Enhancing Spark application submission using Spark access control extension

When you submit a Spark application that uses external storage buckets registered in watsonx.data, Spark access control extension allows additional authorization thereby enhancing security. If you enable the extension in the spark configuration, only authorized users are allowed to access and operate watsonx.data catalogs through Spark jobs.

You can enable the Spark access control extension for Iceberg, Hive and Hudi catalogs.

You can either use Ranger or Access Management System (AMS) data policies to grant or deny access for users, user groups, catalog (Iceberg, Hive and Hudi), schema, table, and column. Besides data level authorization, storage privilege is also considered. For more information related to the using AMS on catalogs(Iceberg, Hive and Hudi), buckets, schemas and tables, see see Managing roles and privileges. For more information on how to create Ranger policies (defined under Hadoop SQL service) and to enable them on catalogs(Iceberg, Hive and Hudi), buckets, schemas and tables, see see Managing Ranger policies.

Prerequisites

Create Cloud Object Storage to store data used in the Spark application. To create Cloud Object Storage and a bucket, see Creating a storage bucket. You can provision two buckets, data-bucket to store watsonx.data tables and application bucket to maintain Spark application code.
Register Cloud Object Storage bucket in watsonx.data. For more information, see Adding bucket catalog pair.
Upload the Spark application to the storage, see Uploading data.
You must have IAM administrator role or MetastoreAdmin role, for creating schema or table inside watsonx.data.

Procedure

Spark access control extension supports external Spark engine.

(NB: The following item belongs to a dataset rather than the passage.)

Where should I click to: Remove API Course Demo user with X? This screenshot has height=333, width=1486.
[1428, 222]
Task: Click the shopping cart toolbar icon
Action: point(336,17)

To enable the Spark access control extension, you must update the Spark configuration with add authz.IBMSparkACExtension to spark.sql.extensions.
Save the following Python application as iceberg.py.

Iceberg is considered as an example. You can also use Hive and Hudi catalogs.


from pyspark.sql import SparkSession
import os

def init_spark():
    spark = SparkSession.builder \
        .appName("lh-spark-app") \
        .enableHiveSupport() \
        .getOrCreate()
    return spark

def create_database(spark):
    # Create a database in the lakehouse catalog
    spark.sql("create database if not exists lakehouse.demodb LOCATION 's3a://lakehouse-bucket/'")

def list_databases(spark):
    # list the database under lakehouse catalog
    spark.sql("show databases from lakehouse").show()

def basic_iceberg_table_operations(spark):
    # demonstration: Create a basic Iceberg table, insert some data and then query table
    spark.sql("create table if not exists lakehouse.demodb.testTable(id INTEGER, name VARCHAR(10), age INTEGER, salary DECIMAL(10, 2)) using iceberg").show()
    spark.sql("insert into lakehouse.demodb.testTable values(1,'Alan',23,3400.00),(2,'Ben',30,5500.00),(3,'Chen',35,6500.00)")
    spark.sql("select * from lakehouse.demodb.testTable").show()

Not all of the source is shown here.